Start of Block
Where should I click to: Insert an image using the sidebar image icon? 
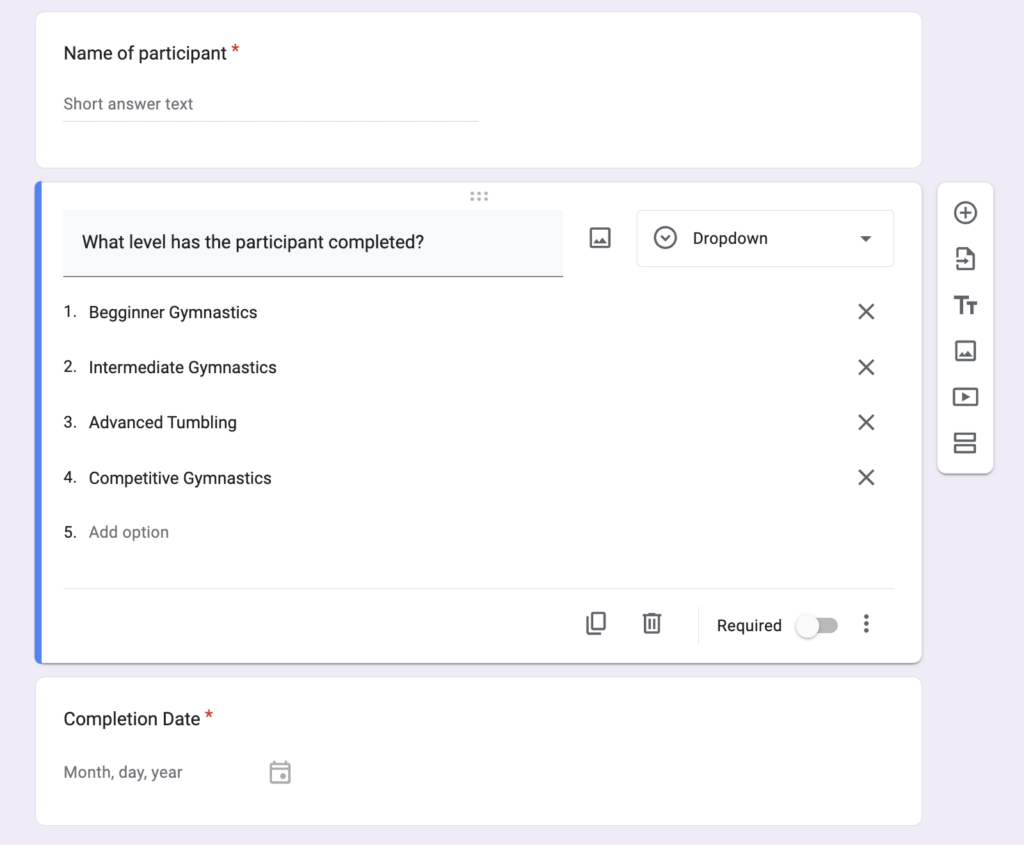click(964, 351)
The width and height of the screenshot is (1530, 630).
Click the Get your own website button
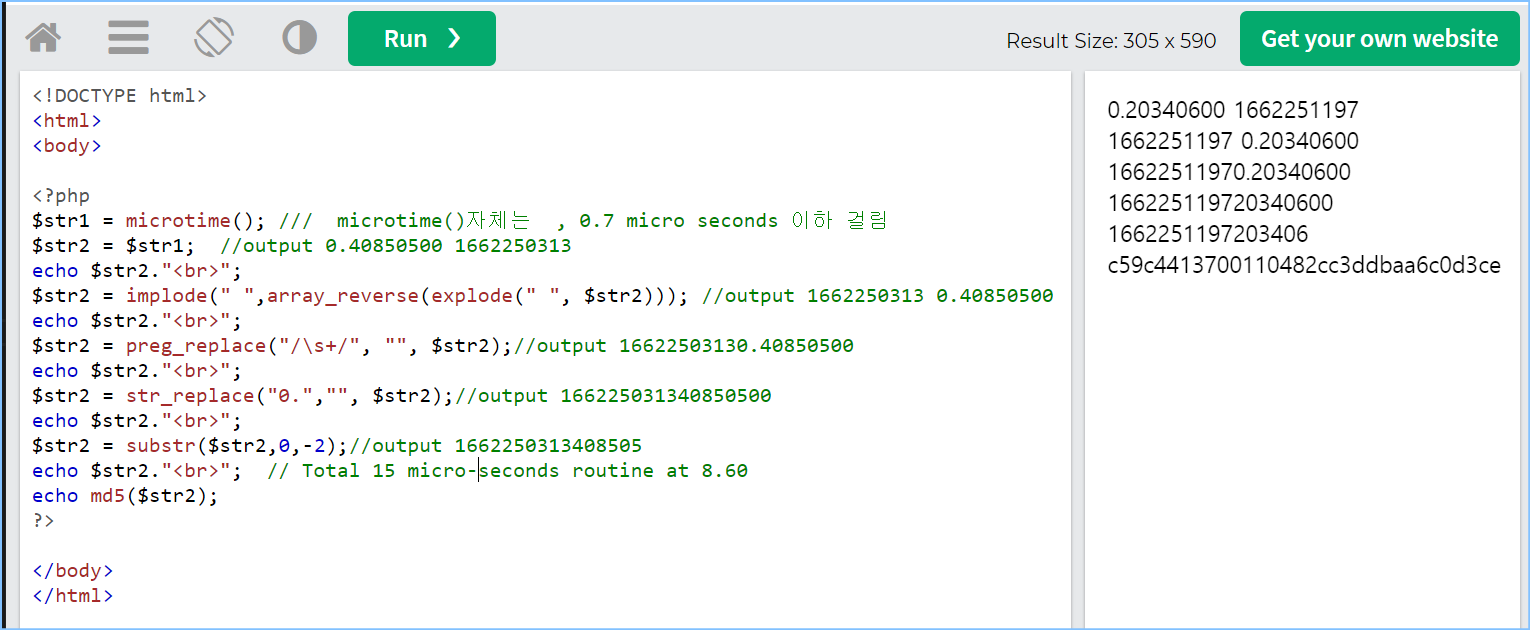click(1379, 39)
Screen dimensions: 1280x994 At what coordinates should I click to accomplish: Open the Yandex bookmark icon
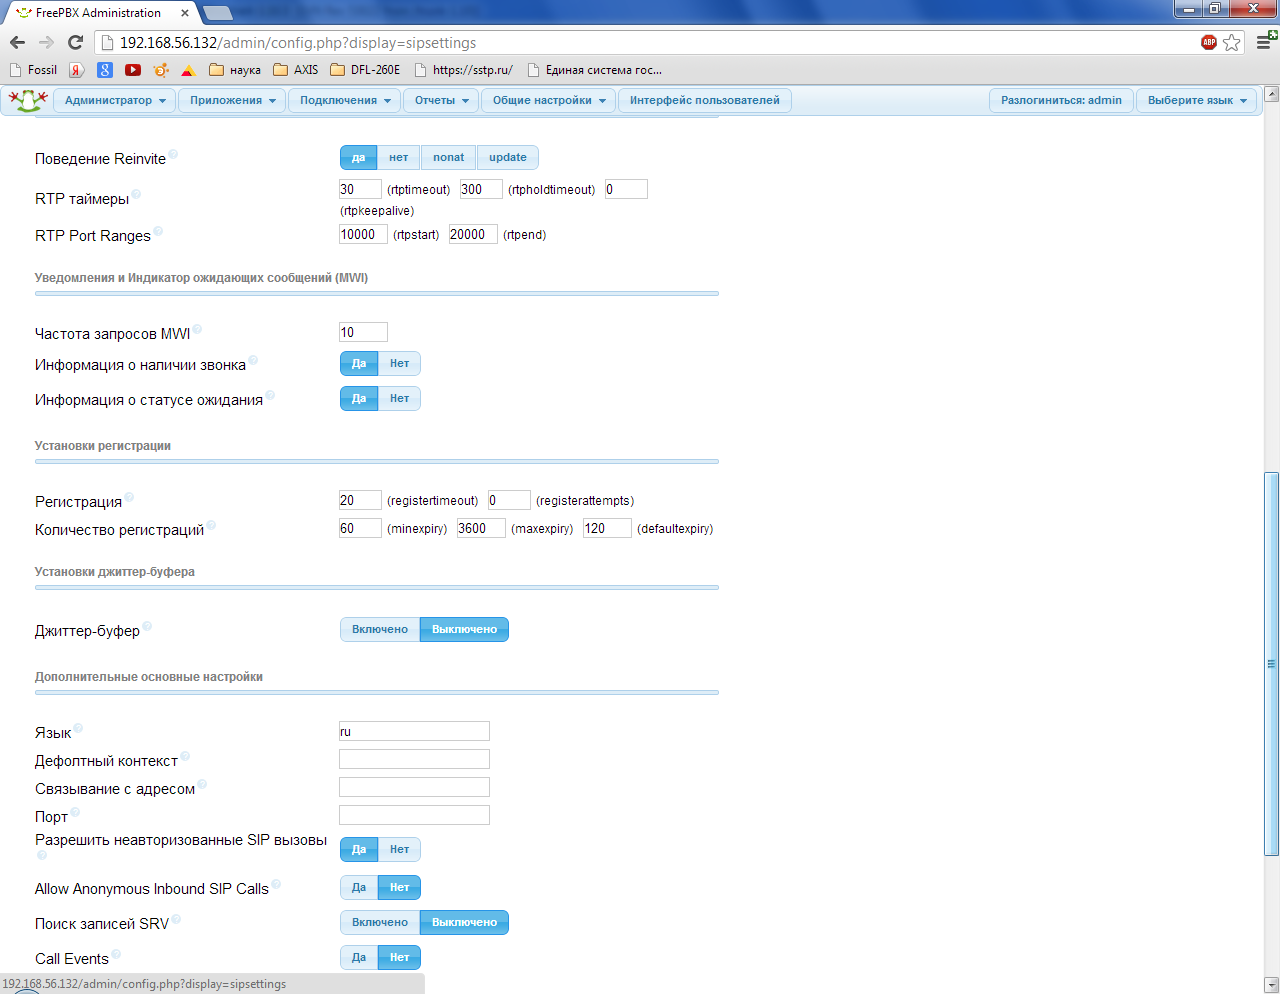(x=77, y=70)
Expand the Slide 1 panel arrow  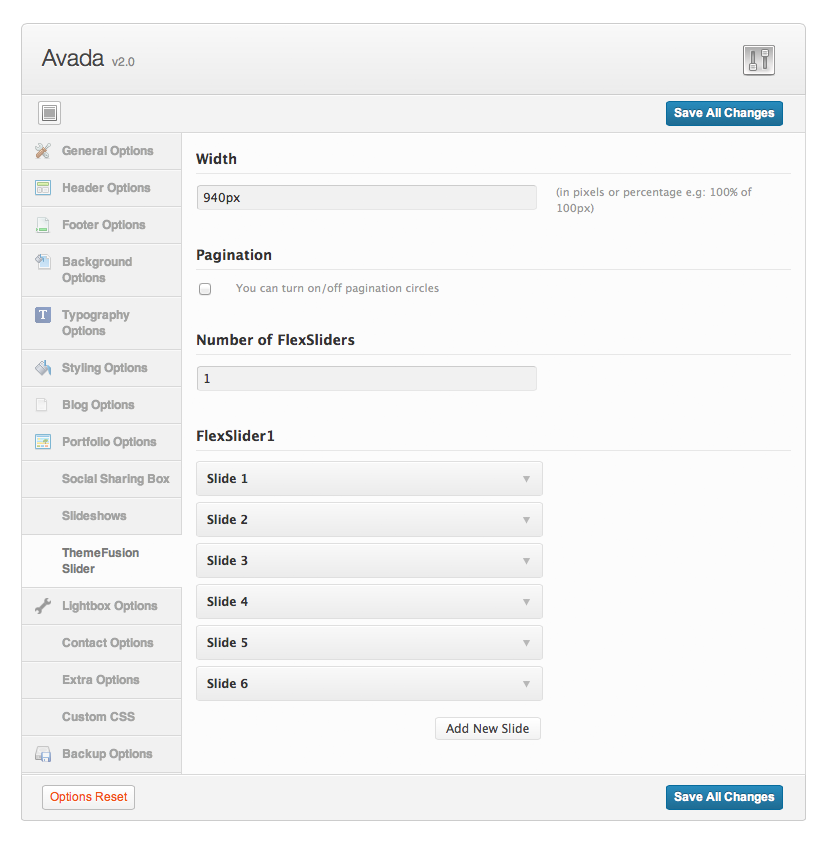[x=526, y=479]
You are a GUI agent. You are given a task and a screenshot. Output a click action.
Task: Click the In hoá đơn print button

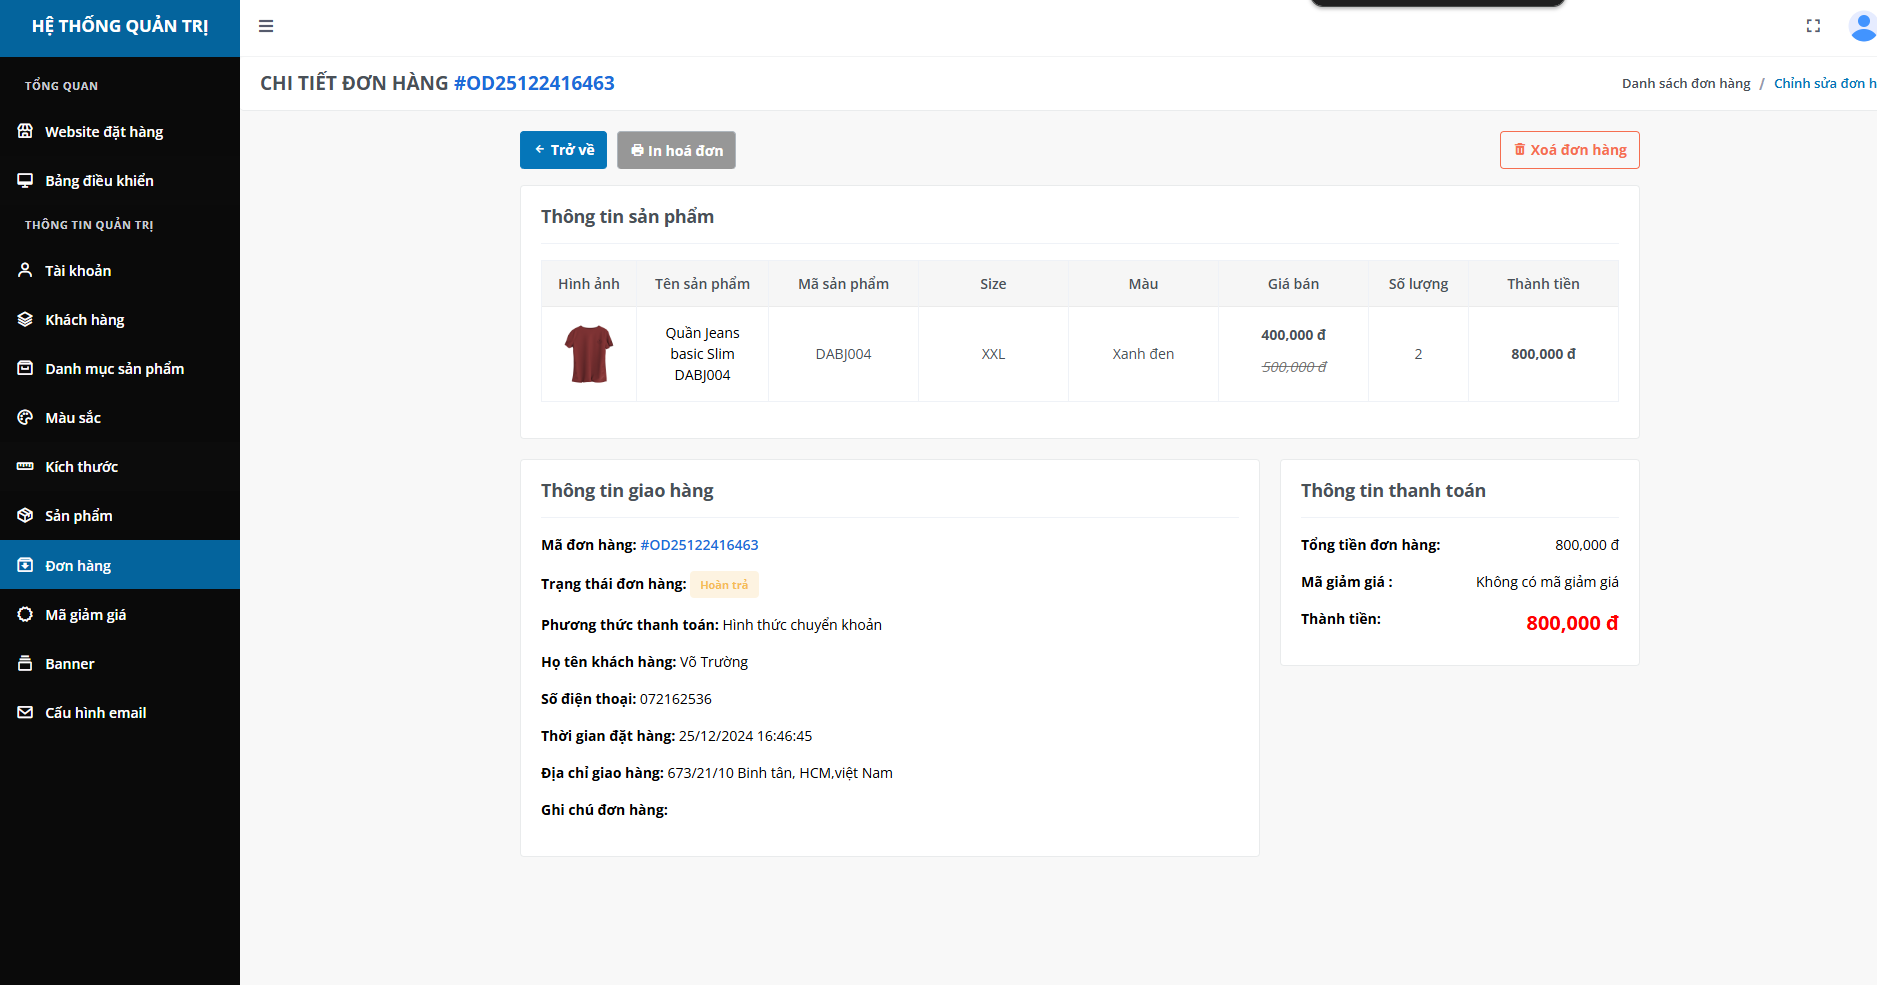click(676, 150)
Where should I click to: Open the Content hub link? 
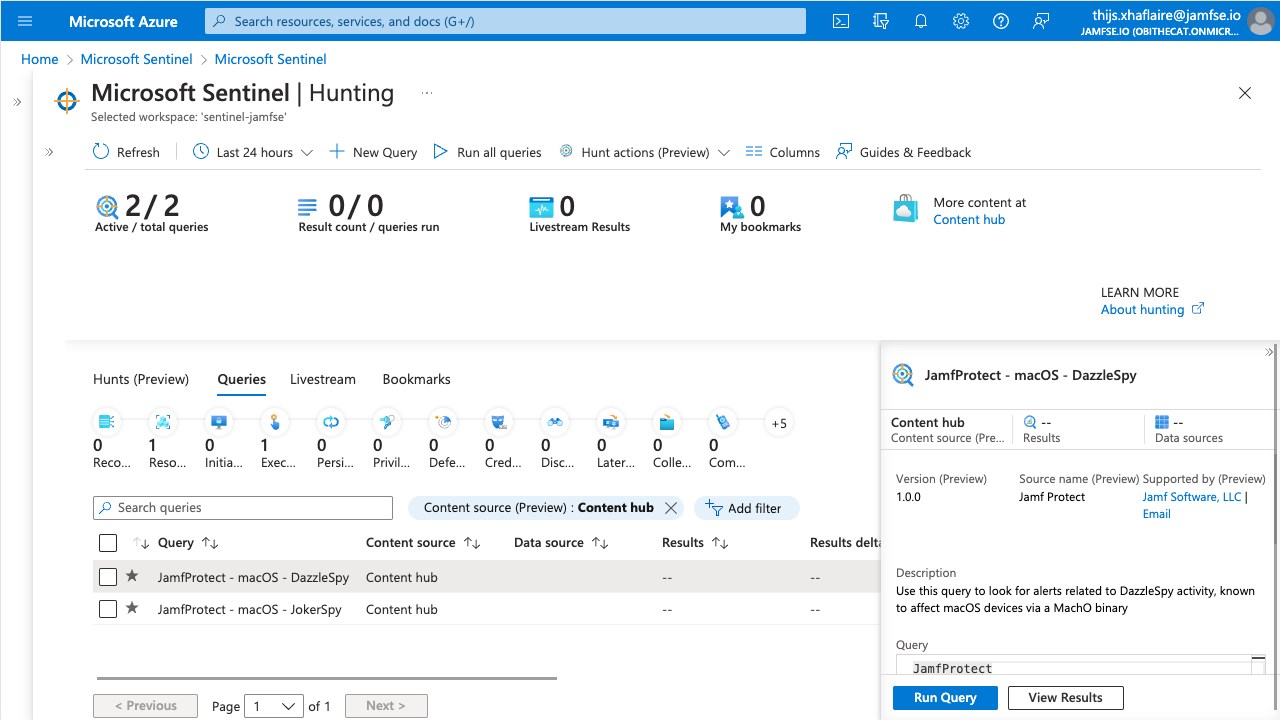pos(969,219)
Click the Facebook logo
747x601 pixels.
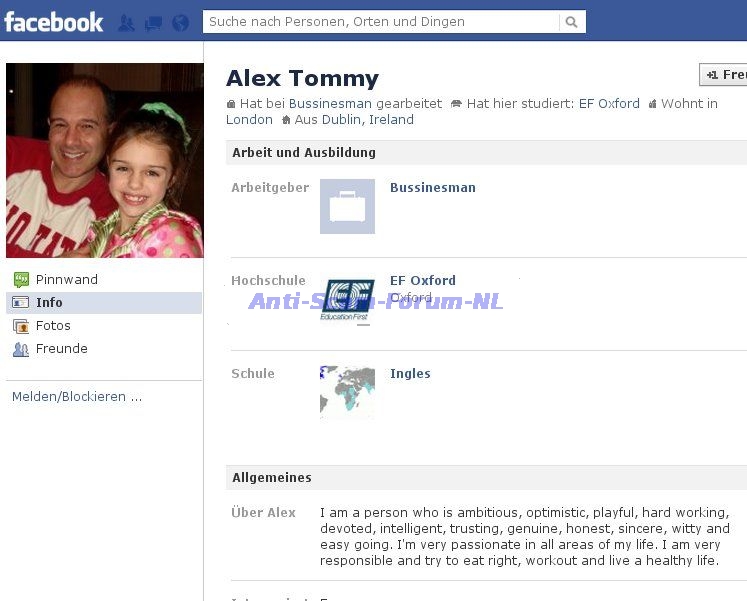(53, 22)
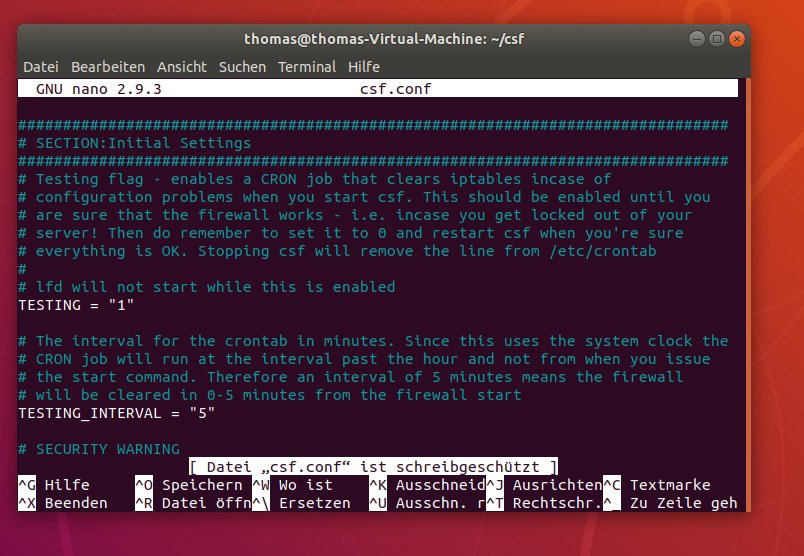The image size is (804, 556).
Task: Click the ^\ Ersetzen shortcut
Action: point(301,503)
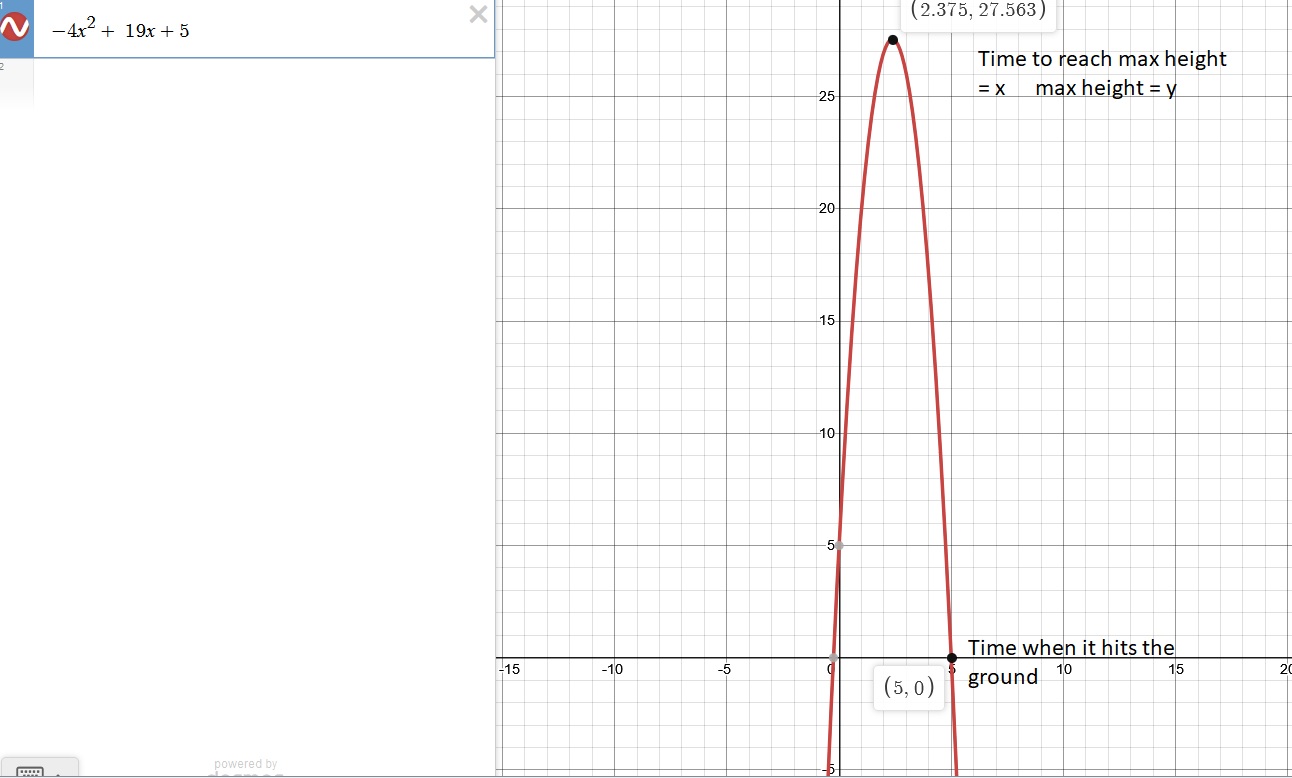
End of Block
= ACTIVITY =
In the entries above, find each line with "screenshot" and list it.

= WRITTEN ANSWER =
The width and height of the screenshot is (1530, 630).
You are a GUI agent. You are given a task and a screenshot. Output a click action.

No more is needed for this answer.